• [Tasks to carry out]
1. Answer these questions using the English lines of the equity transfer agreement below.
(a) What is the English name of the transferee?
(b) In which province is the agreement entered into?
(c) For what price does Party A agree to transfer the equity?
2. Translate this sentence from the equity transfer agreement into Spanish: "Party A and Party B, in accordance with the principle of voluntariness, equality, fairness, honesty and credibility, have reached a consensus through consultation and reached the following agreement:"

• [Given passage]

Equity Transfer Agreement

 

转让方:                      (以下简称甲方)

Transferor: (hereinafter referred to as “Party A”)

 

证件及号码:

Credential No.:               

 

住所:

Address:

 

受让方:亿家快服(平潭)科技有限公司                              (以下简称乙方)

Transferee: E-Home Household Service Technology Co., Ltd (hereinafter referred to as “Party B”)

 

证件及号码:统一社会信用代码

Credential No.: Unified Social Credit Code

 

住所:福州市平潭县潭城镇豪香御景花园15栋B座二层

Domicile: 2/F, Block B, Building 15, Haoxiang Royal Garden, Tancheng Town, Pingtan County, Fuzhou

 

本协议由甲方与乙方就[ ]公司的股权转让事宜, 2021年 月 日在福建省福州市平潭县岚城乡中湖村银华新庄(地号:65-1020-8)订立。

This Agreement is entered into by and between Party A and Party B on [    ], 2021 at Yinhua Xinzhuang, Zhonghu Village, Lancheng Town, Pingtan County, Fuzhou City, Fujian Province with respect to the equity transfer of [    ].

 

甲乙双方本着自愿、平等、公平、诚实信用的原则,经协商一致,达成如下协议:

Party A and Party B, in accordance with the principle of voluntariness, equality, fairness, honesty and credibility, have reached a consensus through consultation and reached the following agreement:

 

第一条 股权转让价格

Article 1 Transfer Price

 

甲方同意将持有[    ] 100%的股权(认缴出资额 [    ]万元人民币)以0万元人民币转让给乙方,乙方同意按此价格及金额购买该股权。

Party A agrees to transfer 100% equity interests in [   ] (with a subscribed capital subscription of RMB [    ]) to Party B for RMB0, and Party B agrees to purchase the equity interest at such price and amount.

• [Recorded data]
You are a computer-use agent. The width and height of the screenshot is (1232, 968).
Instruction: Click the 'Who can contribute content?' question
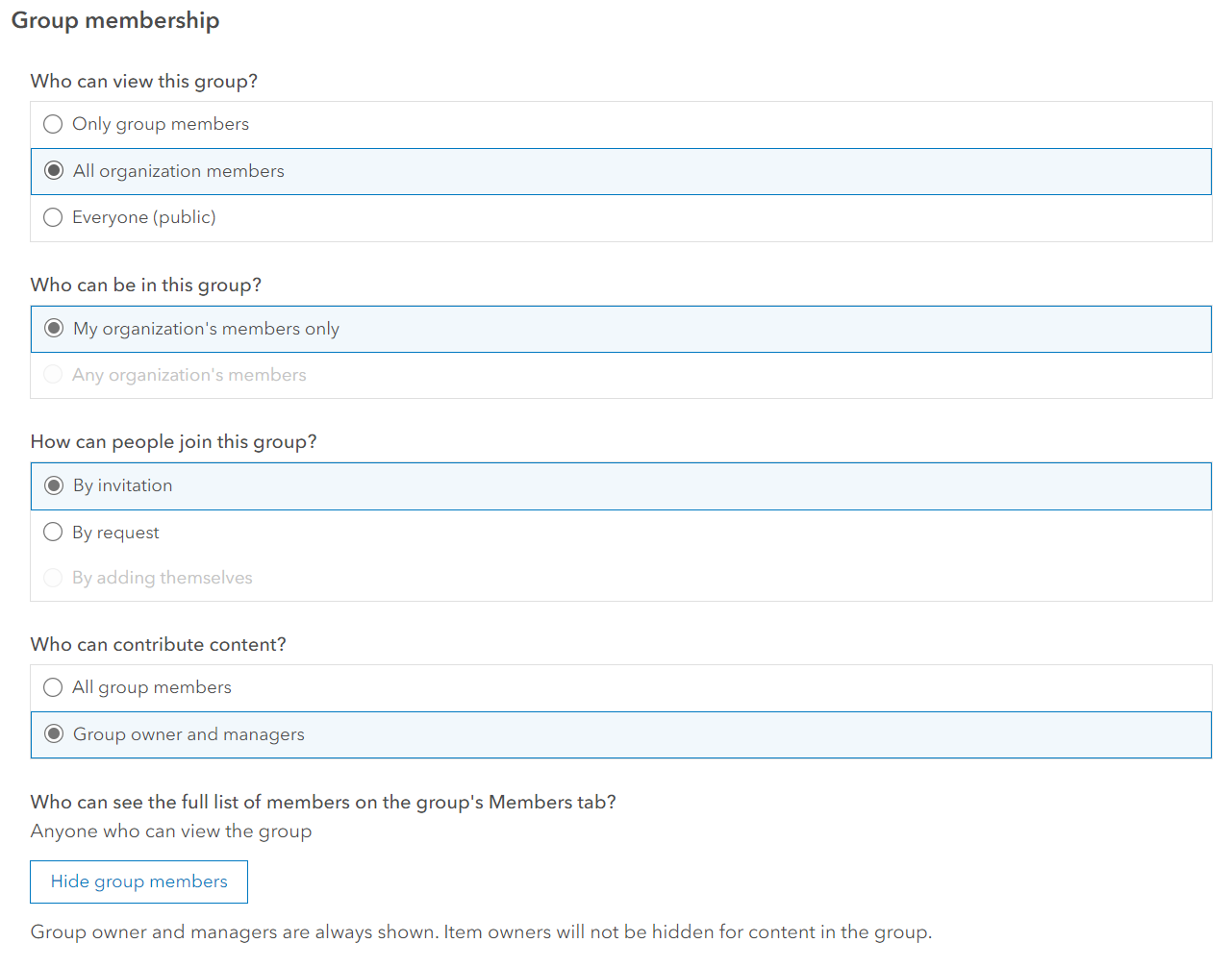(x=158, y=644)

• [Solutions in order]
1.
(a) E-Home Household Service Technology Co., Ltd
(b) Fujian Province
(c) RMB0

2. La Parte A y la Parte B, de conformidad con el principio de voluntariedad, igualdad, equidad, honestidad y credibilidad, han llegado a un consenso mediante consulta y han alcanzado el siguiente acuerdo: